Unfortunately, the Japanese industry was not ready to manufacture a product of such advanced technology. Changes still had to be made, although it had been decided to stick to the documents received from the Germans as closely as possible. The main reason for the difficulties was the poor strength standards the Japanese had for the materials used. The Japanese metallurgical industry was not able to provide the high-strength alloy steels to manufacture the engine injectors, and the chemical industry could not provide the required amount of hydrogen peroxide as an oxidizer and hydrazine hydrate as a fuel. The development of the interceptor, which Mitsubishi specialists delved into as early as late June of 1944, was significantly drawn out. It was necessary, first of all, to modify the design to match the overall technological level of development of the Japanese aircraft industry.
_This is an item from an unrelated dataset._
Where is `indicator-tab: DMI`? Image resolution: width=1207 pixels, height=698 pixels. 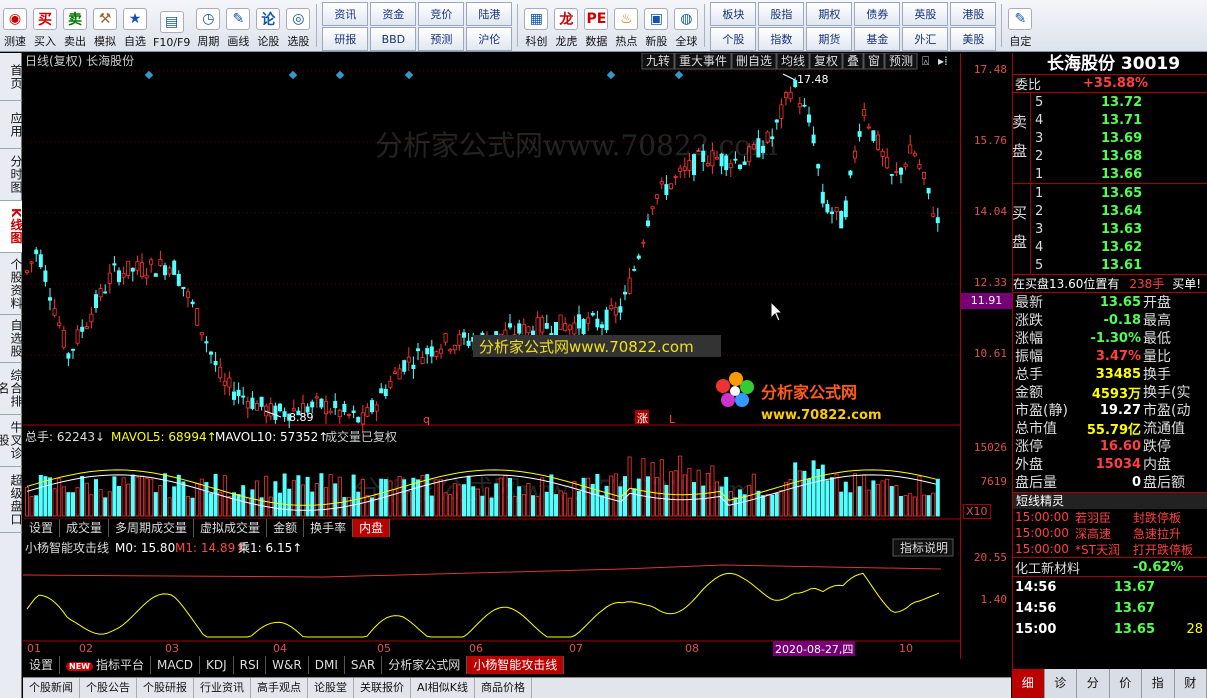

In addition to technological problems, the designers were faced with purely technical difficulties. They needed to install some powerful armament, such as two 30mm Type 5 cannons that were larger in size than their German counterparts, the Rheinmetall-Borsig MK 108 cannons. In addition, the Walter HWK 109-509 engine produced by Mitsubishi under the designation Toko Ro.2 or KR10 was extremely accident-prone and thus dangerous. The engines regularly exploded during trial starts, killing one engineer after another. It should be noted that military specialists from both the Navy and the Army took an interest in the interceptor at the same time, but, despite the competition, the development was a joint venture. The Navy designated the project as the J8M1, whereas the Army's specialists designated it as the Ki-200, and the aircraft had a common name: the Shusui (Swinging Sword). Nevertheless, it was the engine-related problems that made the developers divide again into Army and Navy. As a result, the Army's specialists managed to assure the engine’s stable operation for 4 minutes, while the Navy's engineers achieved nothing more than 3 minutes.
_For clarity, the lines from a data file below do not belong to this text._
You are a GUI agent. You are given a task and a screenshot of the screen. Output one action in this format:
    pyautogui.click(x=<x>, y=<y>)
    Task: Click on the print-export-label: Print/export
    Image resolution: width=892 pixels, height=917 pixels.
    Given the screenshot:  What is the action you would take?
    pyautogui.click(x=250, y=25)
On July 7, 1945, the test pilot Toyohiko Inuzuka flew the J8M1 interceptor for the first time. After the aircraft reached a height of 380 m, the engine stopped abruptly; the pilot managed to level the plane out and head back on a return course, but the situation could not be saved: the machine nosed over and was completely destroyed; the pilot died the next day from injuries sustained in the fall. Several more engine-related accidents resulted in the designers having only one KR10 left, but they failed to install it on any of the four finished J8M1 airframes because the war ended, and the project with it. By this time, the factory in Okha had 6 more airframes in different stages of preparation, 6 finished engines, and 20 more on the production line. Thus, the Japanese never managed to improve the aircraft to any flyable condition.